The Obama Second term cabinet is continuing to change shape and form. Interior Secretary Ken Salazar, who oversaw a moratorium on offshore drilling after the BP oil spill and is also Latino, will resign from his post with the Obama administration in March, The Associated Press reported.

Slate is working with an outside group, @ GunDeaths to keep tracking the number of people killed by gunfire since Newtown. It's a disturbing picture of America, but one worth noting. http://www.slate.com/articles/news_and_politics/crime/2012/12/gun_death_tally_every_american_gun_death_since_newtown_sandy_hook_shooting.html

The folks at The Grio offer up an interesting take on the nation's convoluted but true history of race and gun control today. Black gun ownership was restricted closely when the United States was a string of English colonies. And the NRA wasn't a proponent of universal gun ownership or the right to bear arms when the Black Panthers made weaponry stockpiles and defense part of their stated mission. http://thegrio.com/2013/01/11/nra-was-pro-gun-control-when-it-came-to-black-panthers/

Two prominent Mexican human rights activists are demanding an explaination from Harvard University. The University recently hired former Mexican President Felipe Calderón, ABC Univision reports today. "Calderón is slated to begin a one-year fellowship at Harvard's Kennedy School of Government later this month," according to ABC Univision.

Obama is planning to join a long running D.C. protest.

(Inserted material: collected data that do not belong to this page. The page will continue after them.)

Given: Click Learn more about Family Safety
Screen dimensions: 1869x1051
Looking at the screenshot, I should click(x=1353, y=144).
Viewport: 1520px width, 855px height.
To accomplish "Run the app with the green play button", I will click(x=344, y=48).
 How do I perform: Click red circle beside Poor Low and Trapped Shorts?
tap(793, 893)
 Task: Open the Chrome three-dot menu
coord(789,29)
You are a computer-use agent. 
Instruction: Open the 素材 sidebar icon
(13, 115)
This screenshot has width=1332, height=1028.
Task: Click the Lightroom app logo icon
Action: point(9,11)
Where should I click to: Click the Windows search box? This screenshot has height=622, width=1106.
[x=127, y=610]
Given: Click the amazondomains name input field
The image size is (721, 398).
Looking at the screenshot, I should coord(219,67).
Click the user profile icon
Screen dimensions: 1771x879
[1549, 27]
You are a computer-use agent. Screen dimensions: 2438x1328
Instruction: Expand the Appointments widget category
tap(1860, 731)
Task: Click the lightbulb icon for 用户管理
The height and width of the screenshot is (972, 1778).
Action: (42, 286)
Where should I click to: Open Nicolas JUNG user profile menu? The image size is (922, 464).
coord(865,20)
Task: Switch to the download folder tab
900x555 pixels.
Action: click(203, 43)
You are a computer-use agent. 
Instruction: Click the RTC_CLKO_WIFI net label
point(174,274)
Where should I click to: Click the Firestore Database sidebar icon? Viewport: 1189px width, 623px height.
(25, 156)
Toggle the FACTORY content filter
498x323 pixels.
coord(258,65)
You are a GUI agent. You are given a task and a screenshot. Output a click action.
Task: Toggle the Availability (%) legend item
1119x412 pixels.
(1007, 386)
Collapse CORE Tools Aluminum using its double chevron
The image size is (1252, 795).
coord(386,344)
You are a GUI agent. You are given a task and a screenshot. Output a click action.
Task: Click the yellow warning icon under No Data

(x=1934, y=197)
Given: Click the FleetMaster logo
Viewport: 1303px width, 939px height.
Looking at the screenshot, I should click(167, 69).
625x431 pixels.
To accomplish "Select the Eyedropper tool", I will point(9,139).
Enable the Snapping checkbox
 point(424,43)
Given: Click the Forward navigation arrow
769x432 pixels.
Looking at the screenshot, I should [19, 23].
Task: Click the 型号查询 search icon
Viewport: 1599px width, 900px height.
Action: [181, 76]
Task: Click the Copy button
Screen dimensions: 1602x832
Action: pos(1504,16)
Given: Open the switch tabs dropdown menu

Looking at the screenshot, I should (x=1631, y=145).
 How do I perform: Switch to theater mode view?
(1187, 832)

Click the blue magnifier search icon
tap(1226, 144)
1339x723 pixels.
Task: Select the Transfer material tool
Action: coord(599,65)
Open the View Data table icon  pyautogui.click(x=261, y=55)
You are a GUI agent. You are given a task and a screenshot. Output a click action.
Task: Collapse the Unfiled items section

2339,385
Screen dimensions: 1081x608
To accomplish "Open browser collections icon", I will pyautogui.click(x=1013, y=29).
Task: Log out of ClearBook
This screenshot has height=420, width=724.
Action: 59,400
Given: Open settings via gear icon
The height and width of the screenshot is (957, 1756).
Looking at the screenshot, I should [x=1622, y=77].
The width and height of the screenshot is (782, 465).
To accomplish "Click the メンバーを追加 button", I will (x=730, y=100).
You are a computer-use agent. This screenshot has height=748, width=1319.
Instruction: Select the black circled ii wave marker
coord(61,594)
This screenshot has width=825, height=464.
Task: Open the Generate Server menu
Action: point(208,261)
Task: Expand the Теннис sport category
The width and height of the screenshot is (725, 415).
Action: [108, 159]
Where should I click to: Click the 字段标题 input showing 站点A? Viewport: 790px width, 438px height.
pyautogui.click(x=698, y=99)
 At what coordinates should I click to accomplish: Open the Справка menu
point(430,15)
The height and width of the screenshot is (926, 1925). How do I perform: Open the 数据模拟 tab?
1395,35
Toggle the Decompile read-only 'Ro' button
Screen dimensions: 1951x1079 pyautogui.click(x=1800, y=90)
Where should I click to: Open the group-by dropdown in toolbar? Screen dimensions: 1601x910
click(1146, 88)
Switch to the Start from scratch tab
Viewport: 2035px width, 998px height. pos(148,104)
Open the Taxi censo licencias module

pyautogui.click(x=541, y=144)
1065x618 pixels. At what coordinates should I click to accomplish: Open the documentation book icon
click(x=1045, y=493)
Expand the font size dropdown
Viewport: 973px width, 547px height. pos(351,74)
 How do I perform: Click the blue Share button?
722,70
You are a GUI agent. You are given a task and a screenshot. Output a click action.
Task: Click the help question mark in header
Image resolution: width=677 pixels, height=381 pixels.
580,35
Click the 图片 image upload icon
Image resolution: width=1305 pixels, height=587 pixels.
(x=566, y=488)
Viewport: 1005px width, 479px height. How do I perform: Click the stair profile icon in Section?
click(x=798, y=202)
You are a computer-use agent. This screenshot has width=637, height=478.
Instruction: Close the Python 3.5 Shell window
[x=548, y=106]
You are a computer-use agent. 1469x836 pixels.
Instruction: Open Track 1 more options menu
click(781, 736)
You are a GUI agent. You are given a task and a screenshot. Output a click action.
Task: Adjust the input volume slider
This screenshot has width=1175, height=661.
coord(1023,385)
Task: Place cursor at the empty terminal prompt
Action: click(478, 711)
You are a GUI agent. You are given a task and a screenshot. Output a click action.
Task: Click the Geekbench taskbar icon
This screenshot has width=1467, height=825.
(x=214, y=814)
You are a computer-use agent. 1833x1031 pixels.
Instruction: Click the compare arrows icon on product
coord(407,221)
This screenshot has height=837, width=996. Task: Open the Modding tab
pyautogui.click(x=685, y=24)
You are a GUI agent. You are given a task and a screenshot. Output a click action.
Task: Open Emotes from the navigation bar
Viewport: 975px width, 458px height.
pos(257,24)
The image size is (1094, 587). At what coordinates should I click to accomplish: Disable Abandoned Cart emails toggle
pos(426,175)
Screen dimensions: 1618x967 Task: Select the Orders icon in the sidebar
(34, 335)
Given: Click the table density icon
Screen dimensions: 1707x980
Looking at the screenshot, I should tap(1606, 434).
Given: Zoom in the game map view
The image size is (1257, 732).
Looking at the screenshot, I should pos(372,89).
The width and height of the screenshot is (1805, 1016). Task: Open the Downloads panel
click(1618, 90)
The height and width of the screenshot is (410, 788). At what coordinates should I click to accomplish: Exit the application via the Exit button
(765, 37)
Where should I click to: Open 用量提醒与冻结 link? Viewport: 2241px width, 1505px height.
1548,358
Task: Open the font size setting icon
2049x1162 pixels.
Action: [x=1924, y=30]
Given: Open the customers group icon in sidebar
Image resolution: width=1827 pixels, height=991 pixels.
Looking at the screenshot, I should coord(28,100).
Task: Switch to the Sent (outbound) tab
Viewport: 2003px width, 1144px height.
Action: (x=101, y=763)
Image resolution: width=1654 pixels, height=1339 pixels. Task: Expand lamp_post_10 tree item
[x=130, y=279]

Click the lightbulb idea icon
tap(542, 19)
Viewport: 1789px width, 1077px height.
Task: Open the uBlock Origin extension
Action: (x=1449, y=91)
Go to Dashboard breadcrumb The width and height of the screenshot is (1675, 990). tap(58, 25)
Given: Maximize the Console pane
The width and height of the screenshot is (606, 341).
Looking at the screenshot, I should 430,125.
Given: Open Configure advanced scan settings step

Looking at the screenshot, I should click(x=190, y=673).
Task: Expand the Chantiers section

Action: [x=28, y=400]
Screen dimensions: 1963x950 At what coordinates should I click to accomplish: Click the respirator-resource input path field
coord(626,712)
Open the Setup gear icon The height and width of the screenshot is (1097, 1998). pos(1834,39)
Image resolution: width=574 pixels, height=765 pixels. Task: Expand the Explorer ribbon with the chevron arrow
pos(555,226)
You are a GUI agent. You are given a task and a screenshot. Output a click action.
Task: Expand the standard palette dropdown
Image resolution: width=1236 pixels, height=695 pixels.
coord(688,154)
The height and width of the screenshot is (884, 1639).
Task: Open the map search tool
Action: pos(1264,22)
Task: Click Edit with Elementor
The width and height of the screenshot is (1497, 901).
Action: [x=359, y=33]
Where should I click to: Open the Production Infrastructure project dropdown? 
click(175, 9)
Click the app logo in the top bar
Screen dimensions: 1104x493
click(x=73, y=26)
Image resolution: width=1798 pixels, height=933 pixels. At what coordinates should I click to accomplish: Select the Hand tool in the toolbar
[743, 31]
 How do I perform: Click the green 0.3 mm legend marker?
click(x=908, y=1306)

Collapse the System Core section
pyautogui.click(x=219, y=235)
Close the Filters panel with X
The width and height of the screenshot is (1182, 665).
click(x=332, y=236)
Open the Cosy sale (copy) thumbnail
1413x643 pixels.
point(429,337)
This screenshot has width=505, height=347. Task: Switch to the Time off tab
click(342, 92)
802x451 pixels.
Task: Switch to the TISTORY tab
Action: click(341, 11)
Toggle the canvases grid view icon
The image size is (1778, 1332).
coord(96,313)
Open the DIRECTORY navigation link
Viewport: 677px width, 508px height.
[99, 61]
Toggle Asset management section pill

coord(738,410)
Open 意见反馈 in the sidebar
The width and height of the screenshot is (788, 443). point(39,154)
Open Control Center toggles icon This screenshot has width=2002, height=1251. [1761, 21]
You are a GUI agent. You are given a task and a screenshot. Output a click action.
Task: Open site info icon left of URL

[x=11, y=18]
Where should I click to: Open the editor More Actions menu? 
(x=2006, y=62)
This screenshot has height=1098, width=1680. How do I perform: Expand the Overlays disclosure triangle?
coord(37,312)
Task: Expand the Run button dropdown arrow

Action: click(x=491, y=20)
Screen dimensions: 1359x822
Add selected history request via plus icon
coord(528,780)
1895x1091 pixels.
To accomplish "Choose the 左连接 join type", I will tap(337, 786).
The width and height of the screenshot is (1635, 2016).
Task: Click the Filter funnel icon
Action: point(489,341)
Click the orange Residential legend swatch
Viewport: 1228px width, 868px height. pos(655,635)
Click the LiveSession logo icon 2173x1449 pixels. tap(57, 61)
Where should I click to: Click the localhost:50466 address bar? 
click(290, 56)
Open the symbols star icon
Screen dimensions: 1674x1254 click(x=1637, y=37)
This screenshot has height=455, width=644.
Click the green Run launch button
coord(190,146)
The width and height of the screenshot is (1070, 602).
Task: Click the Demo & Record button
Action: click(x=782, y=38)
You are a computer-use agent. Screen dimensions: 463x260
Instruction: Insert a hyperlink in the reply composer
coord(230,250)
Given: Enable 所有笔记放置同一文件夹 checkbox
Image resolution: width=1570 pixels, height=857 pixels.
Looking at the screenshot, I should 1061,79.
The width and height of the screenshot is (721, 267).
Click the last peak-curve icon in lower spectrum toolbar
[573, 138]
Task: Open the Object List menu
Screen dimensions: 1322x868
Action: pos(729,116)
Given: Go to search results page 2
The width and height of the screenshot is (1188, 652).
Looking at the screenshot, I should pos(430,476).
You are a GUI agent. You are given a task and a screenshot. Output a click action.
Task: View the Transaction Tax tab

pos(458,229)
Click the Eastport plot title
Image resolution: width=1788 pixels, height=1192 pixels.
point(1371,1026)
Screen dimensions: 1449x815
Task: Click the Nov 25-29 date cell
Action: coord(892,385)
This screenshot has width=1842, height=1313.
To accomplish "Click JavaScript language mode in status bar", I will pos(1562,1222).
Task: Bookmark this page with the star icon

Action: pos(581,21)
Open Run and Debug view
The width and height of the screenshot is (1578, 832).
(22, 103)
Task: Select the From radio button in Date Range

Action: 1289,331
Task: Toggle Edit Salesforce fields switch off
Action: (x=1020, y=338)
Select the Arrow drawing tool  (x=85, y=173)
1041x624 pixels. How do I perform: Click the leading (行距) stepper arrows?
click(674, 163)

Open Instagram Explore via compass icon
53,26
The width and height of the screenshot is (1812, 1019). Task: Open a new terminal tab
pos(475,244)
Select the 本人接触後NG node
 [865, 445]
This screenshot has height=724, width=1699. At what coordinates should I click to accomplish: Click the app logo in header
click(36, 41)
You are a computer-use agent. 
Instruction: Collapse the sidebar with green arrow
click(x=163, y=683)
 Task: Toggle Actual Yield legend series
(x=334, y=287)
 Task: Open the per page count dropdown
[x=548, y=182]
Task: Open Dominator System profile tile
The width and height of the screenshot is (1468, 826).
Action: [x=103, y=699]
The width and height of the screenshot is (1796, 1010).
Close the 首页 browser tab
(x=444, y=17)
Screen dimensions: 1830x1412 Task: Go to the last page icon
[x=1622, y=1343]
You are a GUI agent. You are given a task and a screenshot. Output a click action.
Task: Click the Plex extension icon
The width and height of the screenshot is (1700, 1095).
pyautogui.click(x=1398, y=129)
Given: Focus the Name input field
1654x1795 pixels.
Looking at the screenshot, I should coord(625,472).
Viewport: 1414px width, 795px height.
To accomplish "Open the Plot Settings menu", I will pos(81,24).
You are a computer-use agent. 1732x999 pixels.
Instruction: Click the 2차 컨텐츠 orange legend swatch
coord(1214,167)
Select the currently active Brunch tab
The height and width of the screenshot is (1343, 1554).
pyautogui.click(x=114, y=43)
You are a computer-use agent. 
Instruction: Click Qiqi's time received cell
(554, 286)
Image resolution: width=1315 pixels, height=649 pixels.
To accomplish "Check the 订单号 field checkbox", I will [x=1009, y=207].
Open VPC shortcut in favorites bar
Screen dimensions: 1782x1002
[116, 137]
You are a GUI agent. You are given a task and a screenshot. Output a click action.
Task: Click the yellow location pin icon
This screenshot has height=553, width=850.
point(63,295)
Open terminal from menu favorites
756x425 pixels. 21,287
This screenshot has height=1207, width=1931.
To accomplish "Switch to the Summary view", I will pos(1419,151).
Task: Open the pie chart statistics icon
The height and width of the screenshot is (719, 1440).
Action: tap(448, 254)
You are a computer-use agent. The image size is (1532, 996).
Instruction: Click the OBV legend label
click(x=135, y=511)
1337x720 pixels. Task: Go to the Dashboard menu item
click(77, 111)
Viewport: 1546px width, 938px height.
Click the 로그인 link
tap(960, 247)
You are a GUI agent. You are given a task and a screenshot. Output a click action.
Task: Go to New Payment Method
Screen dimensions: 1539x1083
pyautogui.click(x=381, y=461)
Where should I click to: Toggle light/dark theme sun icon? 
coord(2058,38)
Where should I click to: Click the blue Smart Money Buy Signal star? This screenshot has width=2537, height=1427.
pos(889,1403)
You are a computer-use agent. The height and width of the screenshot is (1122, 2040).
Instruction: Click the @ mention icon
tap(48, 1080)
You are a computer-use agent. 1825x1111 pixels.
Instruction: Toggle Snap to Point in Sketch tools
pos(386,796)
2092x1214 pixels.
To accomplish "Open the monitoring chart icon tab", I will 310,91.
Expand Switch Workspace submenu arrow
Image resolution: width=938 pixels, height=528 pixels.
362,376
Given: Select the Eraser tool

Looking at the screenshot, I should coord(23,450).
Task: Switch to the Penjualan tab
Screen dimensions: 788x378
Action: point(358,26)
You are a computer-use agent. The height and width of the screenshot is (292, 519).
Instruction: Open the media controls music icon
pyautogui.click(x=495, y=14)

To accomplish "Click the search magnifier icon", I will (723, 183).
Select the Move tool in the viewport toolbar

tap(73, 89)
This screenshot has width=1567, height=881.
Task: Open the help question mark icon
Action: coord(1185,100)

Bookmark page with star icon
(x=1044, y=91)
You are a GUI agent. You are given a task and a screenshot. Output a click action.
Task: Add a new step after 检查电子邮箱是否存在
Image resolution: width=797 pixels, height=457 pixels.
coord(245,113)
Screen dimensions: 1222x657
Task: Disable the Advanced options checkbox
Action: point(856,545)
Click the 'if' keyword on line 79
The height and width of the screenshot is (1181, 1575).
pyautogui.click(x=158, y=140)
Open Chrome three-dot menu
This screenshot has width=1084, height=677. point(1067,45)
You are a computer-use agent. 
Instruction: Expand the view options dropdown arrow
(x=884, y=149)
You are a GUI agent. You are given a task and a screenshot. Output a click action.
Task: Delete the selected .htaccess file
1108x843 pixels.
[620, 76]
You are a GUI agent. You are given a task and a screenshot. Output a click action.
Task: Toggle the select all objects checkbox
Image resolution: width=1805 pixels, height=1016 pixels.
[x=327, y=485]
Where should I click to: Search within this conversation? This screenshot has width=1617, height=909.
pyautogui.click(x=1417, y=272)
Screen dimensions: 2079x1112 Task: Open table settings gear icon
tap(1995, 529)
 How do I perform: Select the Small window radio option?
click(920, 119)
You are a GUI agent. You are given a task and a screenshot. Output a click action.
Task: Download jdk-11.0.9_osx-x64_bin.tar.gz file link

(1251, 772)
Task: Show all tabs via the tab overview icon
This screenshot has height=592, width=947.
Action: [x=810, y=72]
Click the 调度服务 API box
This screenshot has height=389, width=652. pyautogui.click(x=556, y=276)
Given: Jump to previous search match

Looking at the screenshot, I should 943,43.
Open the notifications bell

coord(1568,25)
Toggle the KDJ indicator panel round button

In the District of Columbia, license plates include the phrase, "Taxation without representation," a reference to the city's unique legal status. It is not a part of a state, but father a federal distict where residents pay federal taxes as well as local taxes but do not have a voting member of Congress to represent the city's interests. Obama's staff will place one of the protest plats on each of his offcial vehicles, Politics365.com reports. http://politic365.com/2013/01/16/presidential-vehicles-to-display-taxation-without-representation-plates/

So this should probably not come as a surprise to anyone, but disproportionate job losses and long term unemployment among black and Latino workers has another terrible consequece. A new study found that the share of blacks and Latinos living without health insurance followed a similiar pattern. http://www.census.gov/prod/2012pubs/p60-243.pdf

Also from the ABC Univision news collboration, "Evangelical leaders representing more than 100,000 churches across the U.S. are backing immigration reform, and they're asking their congregants to do the same.Calling reform a religious imperative, the Evangelical Immigration Table is asking Christians across the country to engage in 40 days of praying and reading scriptures related to immigrants and immigration..." This is an interesting development as these are the voters that Republicans will need in future elections.

Finally, I've never been a fan of the leggings as pants look, but this seems a bit extreme. A Los Angeles area middle school honor student was sent home from school Friday after school staff declared that her brown leggings -- a shade similar to the girl's brown skin -- made her appear to be nude. This is what you call a brown girl problem. The girl and her mother are planning to take legal action against the school, The Grio reports.